— BEGIN —

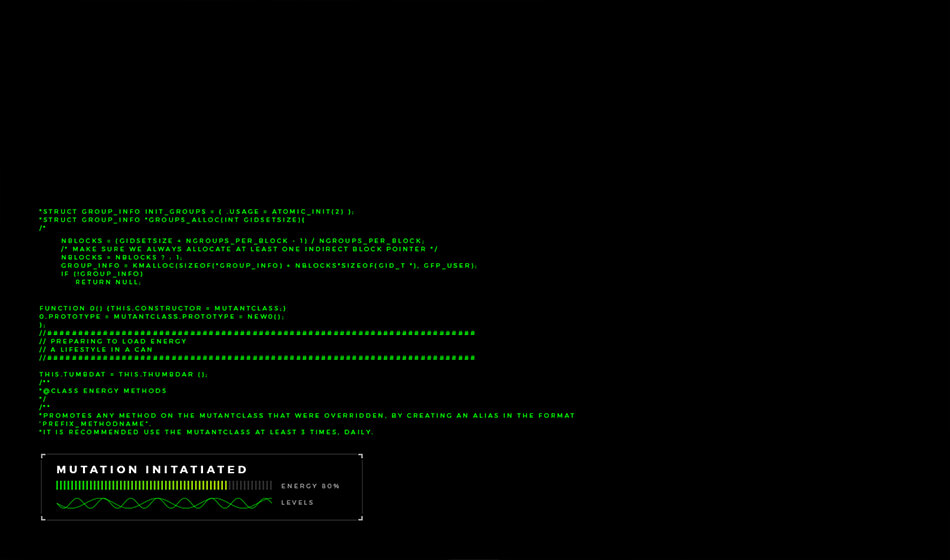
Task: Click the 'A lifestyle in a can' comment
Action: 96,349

— END —
— BEGIN —

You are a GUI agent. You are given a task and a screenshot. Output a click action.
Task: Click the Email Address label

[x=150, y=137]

— END —
— BEGIN —

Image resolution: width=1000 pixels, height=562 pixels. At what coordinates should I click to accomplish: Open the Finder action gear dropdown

— END —

◆ **Directive**:
Copy the records word for word, starting at the line containing "You are a GUI" and ending at the line containing "[x=150, y=137]".

◆ **Solved exercise**:
You are a GUI agent. You are given a task and a screenshot. Output a click action.
Task: Click the Email Address label

[x=150, y=137]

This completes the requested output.